Early each morning someone, usually either the captain or the onboard tour guide, walks, bicycles or drives into the village closest to where Adrienne has moored overnight to bring back fresh breads and pastries from the local boulangerie -- which form the carb cornerstone -- along with cheese, cold cuts, cereals and fruit for the daily Continental breakfast. The morning meal is served buffet-style, beginning at 8 a.m., in a dining room carved out of the aft end of the main salon, Adrienne's central lounge and bar. For those who rise earlier, a Krups residential-style coffee maker is preset from the night before to dispense life-giving, pre-breakfast java at the press of a button.
Lunches and dinners are more structured, even educational, as each meal includes a pair of wines -- one red, one white -- and a trio of cheeses, described in detail by the onboard hostesses. For the most part, the wines are premier cru or grand cru, and the cheese selections include varieties made from cow, goat and ewe milk spanning the full spectrum of recognizability, from U. S. supermarket-familiar to first-time taste adventures.
Lunches are generally served -- weather permitting -- on the sun deck forward of the salon. The deck is arranged with three round tables for four. The buffet service, described by the Adrienne's chef, includes two cold salads, a hot meat dish carved by the chef, a warm option such as quiche, mushrooms baked in a seeded bread shell, a focaccia covered with melted cheese, sun-dried tomatoes and anchovies. The noontime meal is capped off with a traditional cheese course.
Dinner is a set menu of four courses served at 7:30 each night, consumed at a typically unhurried European pace, ending between 9:30 and 10 p.m. A typical menu included an appetizer, main course, cheese and salad, and dessert. The three cheeses and two wines featured were presented with in-depth descriptions of region, flavor and constitution. There is only one choice per course, and French Country Waterways cautions that they are limited in their ability to execute special meal requests. So for passengers who have food issues, it makes sense to contact them before booking to be certain such requests can be addressed. The menu is neither nouvelle cuisine nor classic French, but somewhere in between, and though the brochure assertion that it tilts toward the healthy may be a bit of a stretch -- I can't remember ever seeing pate en croute on any FDA recommended lists -- sauces did tend to minimize cream and butter, and portions were reasonably sized.

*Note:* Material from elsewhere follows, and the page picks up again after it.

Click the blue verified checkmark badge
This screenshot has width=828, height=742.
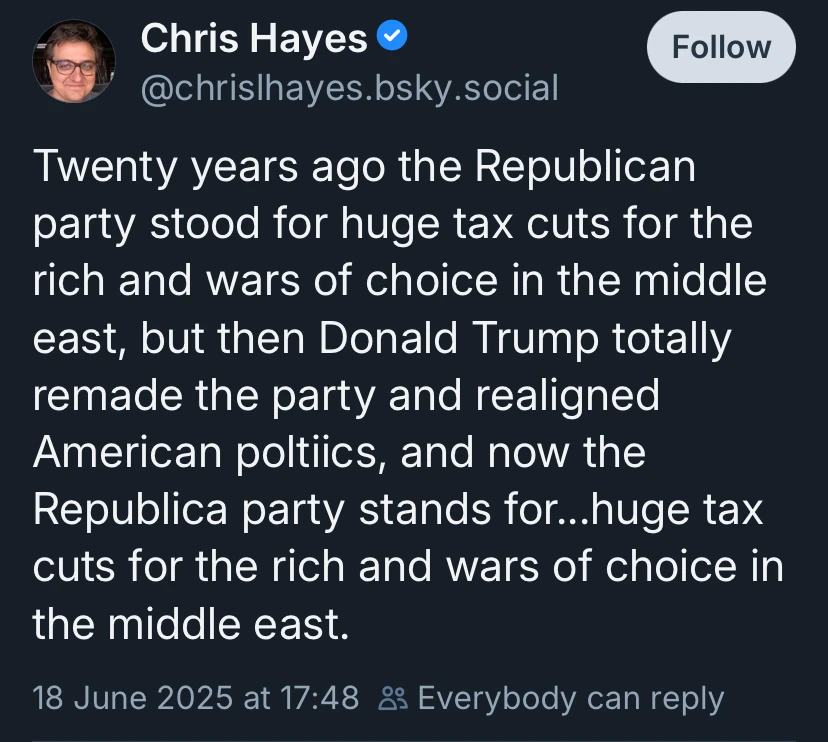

Variety was excellent with each night's main course based on a different meat: chicken, lamb, fish, pork and beef. We found the quality of preparation, however, all over the map. The filet mignon of pork with mustard sauce over a potato and vegetable galette (flat cake) was spectacular, as was the salad of oyster mushrooms and carpaccio-thin-sliced smoked duck breast. Some of the other offerings, on the other hand, were disappointing. The first night's chicken filet was bone dry and the filet of beef served at the captain's farewell dinner was so overcooked and tough it couldn't be easily sliced with the cutlery provided.
On each of French Country Waterways' itineraries, one meal at a Michelin-starred restaurant is included in the cruise fare. On Adrienne it was at Auberge des Templiers built on the site of a guard post for the Knights Templar between the 12th and 17th centuries. Though rebuilt in 1946 and opened as an inn and restaurant, the property still has the elegant ambiance of centuries gone by. Our visit there began with complimentary cocktails and hors d'oeuvres in under a two-story coffered ceiling in a chateau-like sitting room. What followed was, for us, the culinary highlight of the trip, a five-course prix fixe menu served under the branches of hundred-year-old oaks in the inn's idyllic garden terrace. Besides two fantastic wines, the dinner included main course choices of beef, seafood and lamb, finished by a spectacular souffle into which a dollop of vanilla ice-cream was dropped.